Data extracted from a collection:
** START **
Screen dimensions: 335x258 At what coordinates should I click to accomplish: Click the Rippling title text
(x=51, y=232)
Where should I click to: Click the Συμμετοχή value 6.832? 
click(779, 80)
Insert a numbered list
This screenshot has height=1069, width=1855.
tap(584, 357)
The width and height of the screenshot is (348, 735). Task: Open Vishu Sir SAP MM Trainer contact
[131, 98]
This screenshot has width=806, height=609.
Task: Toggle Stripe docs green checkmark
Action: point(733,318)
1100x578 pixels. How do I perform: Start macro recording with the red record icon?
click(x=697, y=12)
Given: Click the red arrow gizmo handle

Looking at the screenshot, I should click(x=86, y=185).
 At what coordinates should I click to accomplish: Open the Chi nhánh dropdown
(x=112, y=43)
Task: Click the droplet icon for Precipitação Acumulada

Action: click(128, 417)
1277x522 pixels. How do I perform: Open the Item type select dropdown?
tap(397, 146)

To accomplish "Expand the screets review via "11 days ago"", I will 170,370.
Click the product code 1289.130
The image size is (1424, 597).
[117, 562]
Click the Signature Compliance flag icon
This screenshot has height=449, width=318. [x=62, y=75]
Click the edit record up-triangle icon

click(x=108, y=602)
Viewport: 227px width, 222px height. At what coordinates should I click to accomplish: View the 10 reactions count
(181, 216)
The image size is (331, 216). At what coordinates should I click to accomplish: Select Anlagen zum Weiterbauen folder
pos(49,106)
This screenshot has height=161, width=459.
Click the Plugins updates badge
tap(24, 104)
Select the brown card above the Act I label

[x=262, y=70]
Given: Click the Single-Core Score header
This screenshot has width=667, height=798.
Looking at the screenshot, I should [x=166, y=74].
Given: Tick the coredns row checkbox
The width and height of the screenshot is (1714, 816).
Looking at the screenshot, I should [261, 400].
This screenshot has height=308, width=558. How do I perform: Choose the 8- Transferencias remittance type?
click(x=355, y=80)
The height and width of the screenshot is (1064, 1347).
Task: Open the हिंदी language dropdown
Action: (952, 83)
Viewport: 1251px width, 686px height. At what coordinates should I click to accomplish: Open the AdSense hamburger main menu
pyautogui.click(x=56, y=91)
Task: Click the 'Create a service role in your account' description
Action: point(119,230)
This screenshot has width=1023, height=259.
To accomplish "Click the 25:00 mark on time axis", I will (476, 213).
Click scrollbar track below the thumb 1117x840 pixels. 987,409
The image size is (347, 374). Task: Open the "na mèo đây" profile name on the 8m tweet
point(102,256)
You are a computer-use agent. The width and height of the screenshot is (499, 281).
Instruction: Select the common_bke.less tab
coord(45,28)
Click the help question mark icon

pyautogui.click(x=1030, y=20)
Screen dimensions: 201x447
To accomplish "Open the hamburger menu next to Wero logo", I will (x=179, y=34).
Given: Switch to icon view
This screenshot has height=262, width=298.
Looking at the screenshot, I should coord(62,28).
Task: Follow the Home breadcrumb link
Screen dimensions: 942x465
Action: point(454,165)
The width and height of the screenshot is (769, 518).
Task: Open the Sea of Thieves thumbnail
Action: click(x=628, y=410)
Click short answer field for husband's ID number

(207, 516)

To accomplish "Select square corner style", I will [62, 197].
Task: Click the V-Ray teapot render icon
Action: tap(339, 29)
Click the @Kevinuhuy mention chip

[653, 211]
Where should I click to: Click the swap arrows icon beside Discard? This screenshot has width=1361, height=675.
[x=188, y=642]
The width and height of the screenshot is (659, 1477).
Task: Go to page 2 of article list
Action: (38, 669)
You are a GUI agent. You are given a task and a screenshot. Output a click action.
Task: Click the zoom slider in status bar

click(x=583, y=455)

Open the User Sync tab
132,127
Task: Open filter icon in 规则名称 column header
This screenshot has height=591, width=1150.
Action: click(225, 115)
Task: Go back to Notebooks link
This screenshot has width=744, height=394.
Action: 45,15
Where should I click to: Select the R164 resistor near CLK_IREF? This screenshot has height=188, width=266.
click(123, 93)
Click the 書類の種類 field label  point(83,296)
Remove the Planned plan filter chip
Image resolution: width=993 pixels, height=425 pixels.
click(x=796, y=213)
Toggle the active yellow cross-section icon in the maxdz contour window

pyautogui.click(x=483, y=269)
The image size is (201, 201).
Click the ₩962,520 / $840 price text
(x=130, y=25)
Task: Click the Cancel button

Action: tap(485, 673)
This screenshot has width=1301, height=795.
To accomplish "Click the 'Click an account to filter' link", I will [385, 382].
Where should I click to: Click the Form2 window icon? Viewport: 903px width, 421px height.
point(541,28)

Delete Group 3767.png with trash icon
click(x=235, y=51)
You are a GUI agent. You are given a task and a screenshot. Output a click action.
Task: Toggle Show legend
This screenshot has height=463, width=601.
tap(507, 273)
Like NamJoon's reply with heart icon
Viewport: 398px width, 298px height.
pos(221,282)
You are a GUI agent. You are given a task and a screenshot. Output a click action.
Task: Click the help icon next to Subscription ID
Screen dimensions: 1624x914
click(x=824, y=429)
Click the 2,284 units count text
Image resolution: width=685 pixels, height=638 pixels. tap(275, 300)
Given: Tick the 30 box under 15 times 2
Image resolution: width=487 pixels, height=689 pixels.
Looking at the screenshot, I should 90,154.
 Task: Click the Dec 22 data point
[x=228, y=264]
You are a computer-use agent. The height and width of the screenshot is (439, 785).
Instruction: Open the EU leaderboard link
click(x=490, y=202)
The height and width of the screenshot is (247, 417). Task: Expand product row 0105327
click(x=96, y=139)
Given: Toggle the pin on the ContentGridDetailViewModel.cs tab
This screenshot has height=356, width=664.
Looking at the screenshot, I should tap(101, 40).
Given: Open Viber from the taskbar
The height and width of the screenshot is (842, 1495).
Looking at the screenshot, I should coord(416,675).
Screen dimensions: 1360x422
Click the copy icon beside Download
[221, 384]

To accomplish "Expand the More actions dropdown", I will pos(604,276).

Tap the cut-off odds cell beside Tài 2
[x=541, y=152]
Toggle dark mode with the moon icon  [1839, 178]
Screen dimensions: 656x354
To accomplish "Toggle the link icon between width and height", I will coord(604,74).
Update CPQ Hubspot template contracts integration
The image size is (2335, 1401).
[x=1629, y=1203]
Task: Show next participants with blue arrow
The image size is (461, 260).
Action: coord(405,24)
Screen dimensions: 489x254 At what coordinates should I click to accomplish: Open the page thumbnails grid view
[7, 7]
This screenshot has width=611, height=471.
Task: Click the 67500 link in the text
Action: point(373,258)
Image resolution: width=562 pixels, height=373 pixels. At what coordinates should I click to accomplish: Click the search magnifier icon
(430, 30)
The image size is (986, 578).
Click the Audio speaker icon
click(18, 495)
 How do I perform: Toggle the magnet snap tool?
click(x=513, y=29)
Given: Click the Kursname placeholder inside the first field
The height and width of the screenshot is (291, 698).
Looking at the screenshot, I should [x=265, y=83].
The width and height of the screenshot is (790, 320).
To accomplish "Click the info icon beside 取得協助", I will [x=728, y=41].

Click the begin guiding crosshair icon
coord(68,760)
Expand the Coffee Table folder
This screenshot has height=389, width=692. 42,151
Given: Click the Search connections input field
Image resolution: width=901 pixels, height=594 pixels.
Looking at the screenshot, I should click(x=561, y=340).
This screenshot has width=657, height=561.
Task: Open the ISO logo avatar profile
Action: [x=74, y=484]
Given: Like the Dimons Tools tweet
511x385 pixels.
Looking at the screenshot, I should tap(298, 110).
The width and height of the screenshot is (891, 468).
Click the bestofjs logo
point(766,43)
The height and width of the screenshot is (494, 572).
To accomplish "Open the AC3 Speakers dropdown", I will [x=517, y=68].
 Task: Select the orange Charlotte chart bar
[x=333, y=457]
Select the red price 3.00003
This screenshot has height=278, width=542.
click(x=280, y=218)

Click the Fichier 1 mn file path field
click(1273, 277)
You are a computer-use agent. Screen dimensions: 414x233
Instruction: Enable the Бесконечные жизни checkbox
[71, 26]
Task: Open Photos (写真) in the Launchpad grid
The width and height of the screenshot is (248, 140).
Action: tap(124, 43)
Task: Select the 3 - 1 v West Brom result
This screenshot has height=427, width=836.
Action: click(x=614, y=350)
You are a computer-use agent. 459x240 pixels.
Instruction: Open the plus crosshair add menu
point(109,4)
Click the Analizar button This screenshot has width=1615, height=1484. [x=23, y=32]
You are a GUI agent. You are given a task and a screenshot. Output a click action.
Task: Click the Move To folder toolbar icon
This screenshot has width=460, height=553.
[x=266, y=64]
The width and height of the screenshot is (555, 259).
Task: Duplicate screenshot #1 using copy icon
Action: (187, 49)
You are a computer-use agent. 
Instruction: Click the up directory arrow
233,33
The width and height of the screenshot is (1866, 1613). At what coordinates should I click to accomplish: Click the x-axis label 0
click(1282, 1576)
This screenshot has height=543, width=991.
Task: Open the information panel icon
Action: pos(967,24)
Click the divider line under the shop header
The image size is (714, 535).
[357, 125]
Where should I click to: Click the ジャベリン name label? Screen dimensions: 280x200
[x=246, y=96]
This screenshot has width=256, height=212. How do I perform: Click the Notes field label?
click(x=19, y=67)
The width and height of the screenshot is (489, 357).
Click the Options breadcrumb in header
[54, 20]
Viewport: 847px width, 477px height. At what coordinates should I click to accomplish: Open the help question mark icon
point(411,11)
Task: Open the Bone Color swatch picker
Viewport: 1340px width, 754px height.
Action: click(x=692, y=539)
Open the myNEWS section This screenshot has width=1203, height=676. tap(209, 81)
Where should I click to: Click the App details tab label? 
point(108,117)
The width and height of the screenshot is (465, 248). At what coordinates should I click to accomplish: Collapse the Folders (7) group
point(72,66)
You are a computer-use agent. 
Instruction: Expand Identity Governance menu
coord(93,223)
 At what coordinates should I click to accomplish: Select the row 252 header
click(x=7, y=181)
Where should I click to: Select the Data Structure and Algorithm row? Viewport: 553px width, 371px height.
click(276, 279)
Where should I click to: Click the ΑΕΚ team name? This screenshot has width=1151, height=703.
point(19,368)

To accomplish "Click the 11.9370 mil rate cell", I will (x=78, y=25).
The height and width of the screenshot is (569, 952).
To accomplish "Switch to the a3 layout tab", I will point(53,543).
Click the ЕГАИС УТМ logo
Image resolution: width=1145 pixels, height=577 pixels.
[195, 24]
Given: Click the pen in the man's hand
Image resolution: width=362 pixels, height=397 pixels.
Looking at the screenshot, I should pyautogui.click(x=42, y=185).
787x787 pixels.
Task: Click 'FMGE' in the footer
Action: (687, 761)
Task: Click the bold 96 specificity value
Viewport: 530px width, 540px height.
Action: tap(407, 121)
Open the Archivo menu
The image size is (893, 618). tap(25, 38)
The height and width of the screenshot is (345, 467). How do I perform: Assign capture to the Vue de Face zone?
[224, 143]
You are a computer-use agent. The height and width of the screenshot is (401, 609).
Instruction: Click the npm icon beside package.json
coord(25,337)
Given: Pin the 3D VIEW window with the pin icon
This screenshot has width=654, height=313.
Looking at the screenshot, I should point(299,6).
** END **
EXERCISE:
Reproduce the lines of the records from the line containing "The height and width of the screenshot is (494, 572)." to the line containing "click(x=280, y=218)", keeping both of those lines.

WRITTEN SOLUTION:
The height and width of the screenshot is (494, 572).
To accomplish "Open the AC3 Speakers dropdown", I will [x=517, y=68].
 Task: Select the orange Charlotte chart bar
[x=333, y=457]
Select the red price 3.00003
This screenshot has height=278, width=542.
click(x=280, y=218)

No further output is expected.